*** Opening Records for the exercise ***
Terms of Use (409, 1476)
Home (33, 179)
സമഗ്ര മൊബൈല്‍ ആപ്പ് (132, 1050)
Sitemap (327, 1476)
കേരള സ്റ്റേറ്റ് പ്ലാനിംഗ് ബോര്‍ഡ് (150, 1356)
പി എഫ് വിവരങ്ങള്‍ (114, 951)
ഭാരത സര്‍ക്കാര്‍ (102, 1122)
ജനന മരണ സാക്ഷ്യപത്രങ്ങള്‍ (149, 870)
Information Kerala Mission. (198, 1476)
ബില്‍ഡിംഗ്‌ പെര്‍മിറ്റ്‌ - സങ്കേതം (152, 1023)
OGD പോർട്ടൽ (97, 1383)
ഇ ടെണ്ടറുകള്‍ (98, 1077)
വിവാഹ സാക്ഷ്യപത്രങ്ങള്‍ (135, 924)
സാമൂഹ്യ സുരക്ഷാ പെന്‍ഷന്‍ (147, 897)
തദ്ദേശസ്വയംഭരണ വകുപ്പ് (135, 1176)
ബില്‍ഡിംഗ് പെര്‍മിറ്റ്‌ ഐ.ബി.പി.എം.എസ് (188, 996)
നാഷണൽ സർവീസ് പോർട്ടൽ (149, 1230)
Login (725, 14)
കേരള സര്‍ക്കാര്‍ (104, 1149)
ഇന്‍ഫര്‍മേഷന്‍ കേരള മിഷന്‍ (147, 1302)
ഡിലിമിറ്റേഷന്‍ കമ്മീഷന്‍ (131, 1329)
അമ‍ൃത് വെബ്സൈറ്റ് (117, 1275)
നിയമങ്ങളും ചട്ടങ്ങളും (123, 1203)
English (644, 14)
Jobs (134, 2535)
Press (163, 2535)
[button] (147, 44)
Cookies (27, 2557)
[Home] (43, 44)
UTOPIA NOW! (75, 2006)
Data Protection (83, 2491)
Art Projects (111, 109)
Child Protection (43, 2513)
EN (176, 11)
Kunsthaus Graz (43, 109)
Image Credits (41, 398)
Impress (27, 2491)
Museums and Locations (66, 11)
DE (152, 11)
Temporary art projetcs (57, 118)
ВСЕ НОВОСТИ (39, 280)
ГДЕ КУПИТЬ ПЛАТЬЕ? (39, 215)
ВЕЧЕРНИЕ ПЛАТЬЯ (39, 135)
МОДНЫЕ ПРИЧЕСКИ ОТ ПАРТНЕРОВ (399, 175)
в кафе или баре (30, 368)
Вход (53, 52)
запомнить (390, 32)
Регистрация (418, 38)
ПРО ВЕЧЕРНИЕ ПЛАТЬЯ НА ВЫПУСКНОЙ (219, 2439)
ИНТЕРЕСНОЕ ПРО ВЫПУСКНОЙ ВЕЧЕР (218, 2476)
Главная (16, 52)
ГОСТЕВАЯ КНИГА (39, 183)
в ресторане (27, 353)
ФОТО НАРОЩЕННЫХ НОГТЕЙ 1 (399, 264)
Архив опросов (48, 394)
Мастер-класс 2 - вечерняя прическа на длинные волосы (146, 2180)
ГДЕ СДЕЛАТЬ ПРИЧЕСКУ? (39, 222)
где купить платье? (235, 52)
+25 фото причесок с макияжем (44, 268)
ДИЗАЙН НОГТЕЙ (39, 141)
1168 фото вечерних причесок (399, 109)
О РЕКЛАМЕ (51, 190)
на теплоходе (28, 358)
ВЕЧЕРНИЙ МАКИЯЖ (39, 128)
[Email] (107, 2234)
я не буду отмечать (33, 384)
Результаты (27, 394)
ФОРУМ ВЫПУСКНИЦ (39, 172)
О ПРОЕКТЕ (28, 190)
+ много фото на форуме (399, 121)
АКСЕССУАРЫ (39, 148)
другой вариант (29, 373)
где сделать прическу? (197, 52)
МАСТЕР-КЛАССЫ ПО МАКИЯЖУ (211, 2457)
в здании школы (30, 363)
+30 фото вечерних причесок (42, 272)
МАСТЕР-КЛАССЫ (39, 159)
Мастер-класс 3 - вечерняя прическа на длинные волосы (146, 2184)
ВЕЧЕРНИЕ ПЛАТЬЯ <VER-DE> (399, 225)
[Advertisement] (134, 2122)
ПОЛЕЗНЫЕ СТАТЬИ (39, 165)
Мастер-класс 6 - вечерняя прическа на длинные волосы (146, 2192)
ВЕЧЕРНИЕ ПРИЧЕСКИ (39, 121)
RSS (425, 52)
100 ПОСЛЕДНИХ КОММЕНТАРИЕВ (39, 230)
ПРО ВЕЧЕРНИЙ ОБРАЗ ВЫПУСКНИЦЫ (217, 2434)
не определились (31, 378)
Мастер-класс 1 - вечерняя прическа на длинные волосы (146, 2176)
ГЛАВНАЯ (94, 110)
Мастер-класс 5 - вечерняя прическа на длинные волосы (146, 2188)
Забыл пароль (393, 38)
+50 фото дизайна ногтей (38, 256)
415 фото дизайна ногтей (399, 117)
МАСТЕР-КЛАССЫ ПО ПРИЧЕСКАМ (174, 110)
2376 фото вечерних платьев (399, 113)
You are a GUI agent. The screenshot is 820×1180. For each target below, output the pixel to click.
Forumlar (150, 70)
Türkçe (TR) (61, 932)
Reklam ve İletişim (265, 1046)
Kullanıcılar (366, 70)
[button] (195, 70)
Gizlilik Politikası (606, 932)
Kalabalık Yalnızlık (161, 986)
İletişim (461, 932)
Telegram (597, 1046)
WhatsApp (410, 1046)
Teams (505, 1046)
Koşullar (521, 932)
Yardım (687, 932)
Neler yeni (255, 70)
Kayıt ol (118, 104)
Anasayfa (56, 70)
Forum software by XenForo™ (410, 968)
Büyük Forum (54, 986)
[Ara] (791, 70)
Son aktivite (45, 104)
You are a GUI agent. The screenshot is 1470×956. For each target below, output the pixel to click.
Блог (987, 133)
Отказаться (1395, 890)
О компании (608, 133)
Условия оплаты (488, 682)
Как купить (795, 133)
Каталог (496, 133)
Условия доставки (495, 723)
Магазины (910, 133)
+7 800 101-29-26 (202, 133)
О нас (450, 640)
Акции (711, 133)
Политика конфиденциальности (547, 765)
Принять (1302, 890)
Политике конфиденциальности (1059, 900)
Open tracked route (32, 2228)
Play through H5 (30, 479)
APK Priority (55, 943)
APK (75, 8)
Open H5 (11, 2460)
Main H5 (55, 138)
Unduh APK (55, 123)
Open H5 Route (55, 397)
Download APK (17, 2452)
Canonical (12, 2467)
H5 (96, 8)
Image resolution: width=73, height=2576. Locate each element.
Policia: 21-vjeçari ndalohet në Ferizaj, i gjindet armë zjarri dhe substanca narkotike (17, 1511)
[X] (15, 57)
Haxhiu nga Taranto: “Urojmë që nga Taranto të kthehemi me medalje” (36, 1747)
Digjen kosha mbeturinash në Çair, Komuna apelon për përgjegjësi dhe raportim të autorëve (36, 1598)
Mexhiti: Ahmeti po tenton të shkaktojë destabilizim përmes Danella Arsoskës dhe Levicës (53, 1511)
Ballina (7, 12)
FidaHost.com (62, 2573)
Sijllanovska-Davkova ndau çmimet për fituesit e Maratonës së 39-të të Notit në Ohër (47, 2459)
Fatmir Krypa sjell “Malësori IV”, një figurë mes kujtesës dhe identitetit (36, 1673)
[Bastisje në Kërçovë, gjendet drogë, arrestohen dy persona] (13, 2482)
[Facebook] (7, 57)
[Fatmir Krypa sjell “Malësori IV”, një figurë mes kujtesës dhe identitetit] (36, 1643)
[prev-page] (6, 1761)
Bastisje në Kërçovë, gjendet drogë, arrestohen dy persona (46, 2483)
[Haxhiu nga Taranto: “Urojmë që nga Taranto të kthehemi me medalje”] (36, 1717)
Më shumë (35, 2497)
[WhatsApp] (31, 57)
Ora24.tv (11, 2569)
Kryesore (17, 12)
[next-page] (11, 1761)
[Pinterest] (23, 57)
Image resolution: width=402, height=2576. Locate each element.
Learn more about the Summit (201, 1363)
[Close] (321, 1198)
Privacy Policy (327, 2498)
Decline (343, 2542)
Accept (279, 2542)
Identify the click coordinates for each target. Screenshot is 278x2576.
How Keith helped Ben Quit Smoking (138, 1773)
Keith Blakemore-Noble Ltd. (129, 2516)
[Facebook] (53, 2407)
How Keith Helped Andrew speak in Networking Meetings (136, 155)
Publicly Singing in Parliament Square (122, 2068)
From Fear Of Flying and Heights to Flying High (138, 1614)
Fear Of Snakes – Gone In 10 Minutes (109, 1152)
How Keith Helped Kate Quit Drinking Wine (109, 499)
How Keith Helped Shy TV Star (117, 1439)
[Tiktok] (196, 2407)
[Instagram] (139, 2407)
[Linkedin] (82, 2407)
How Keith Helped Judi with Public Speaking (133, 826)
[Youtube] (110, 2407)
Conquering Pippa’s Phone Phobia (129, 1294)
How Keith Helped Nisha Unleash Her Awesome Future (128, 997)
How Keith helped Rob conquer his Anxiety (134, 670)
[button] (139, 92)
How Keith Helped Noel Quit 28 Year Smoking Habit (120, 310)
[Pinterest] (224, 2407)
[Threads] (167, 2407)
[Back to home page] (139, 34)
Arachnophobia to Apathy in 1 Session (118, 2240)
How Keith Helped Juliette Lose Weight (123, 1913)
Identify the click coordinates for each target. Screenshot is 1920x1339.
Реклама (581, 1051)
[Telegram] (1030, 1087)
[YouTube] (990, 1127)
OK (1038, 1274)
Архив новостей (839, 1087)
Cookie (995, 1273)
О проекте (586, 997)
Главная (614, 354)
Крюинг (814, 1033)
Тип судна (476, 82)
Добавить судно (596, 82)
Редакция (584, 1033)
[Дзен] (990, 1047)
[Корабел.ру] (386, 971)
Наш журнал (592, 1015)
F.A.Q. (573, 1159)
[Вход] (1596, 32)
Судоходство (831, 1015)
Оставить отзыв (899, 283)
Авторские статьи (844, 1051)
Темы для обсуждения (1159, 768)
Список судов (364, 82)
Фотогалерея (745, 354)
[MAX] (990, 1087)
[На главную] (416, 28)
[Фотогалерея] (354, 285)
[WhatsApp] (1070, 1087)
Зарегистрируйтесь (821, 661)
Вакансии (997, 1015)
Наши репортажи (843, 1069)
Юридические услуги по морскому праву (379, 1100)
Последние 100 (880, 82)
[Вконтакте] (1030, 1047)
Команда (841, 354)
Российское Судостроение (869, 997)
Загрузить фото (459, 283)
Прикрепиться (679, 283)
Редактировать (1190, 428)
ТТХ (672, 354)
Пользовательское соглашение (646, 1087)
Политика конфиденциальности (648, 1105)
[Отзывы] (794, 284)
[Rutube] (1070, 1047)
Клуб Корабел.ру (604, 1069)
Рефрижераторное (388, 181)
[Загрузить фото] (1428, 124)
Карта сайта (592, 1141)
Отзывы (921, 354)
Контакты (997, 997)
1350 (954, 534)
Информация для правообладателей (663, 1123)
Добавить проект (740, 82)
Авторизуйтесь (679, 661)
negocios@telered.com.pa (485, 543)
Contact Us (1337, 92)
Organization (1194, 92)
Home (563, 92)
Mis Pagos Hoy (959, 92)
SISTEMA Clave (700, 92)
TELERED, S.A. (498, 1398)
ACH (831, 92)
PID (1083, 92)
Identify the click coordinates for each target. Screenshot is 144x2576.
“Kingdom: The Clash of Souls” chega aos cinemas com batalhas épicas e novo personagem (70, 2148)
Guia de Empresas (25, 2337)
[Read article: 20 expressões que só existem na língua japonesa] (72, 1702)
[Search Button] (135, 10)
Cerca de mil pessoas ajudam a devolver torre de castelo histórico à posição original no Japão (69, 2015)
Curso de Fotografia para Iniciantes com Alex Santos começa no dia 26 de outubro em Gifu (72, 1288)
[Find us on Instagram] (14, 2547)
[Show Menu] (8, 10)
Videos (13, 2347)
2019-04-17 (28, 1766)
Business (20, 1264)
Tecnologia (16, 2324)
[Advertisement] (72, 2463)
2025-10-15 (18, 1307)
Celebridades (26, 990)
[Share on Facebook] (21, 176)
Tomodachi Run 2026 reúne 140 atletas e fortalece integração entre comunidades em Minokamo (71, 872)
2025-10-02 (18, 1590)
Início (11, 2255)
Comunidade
*** Closing Records for the exercise ***
§ Task statement
Please copy, exactly and with nothing else, the lines above beginning at the line that has "на теплоходе (28, 358)" and ending with the line that has "не определились (31, 378)".

§ Answer box
на теплоходе (28, 358)
ВЕЧЕРНИЙ МАКИЯЖ (39, 128)
[Email] (107, 2234)
я не буду отмечать (33, 384)
Результаты (27, 394)
ФОРУМ ВЫПУСКНИЦ (39, 172)
О ПРОЕКТЕ (28, 190)
+ много фото на форуме (399, 121)
АКСЕССУАРЫ (39, 148)
другой вариант (29, 373)
где сделать прическу? (197, 52)
МАСТЕР-КЛАССЫ ПО МАКИЯЖУ (211, 2457)
в здании школы (30, 363)
+30 фото вечерних причесок (42, 272)
МАСТЕР-КЛАССЫ (39, 159)
Мастер-класс 3 - вечерняя прическа на длинные волосы (146, 2184)
ВЕЧЕРНИЕ ПЛАТЬЯ <VER-DE> (399, 225)
[Advertisement] (134, 2122)
ПОЛЕЗНЫЕ СТАТЬИ (39, 165)
Мастер-класс 6 - вечерняя прическа на длинные волосы (146, 2192)
ВЕЧЕРНИЕ ПРИЧЕСКИ (39, 121)
RSS (425, 52)
100 ПОСЛЕДНИХ КОММЕНТАРИЕВ (39, 230)
ПРО ВЕЧЕРНИЙ ОБРАЗ ВЫПУСКНИЦЫ (217, 2434)
не определились (31, 378)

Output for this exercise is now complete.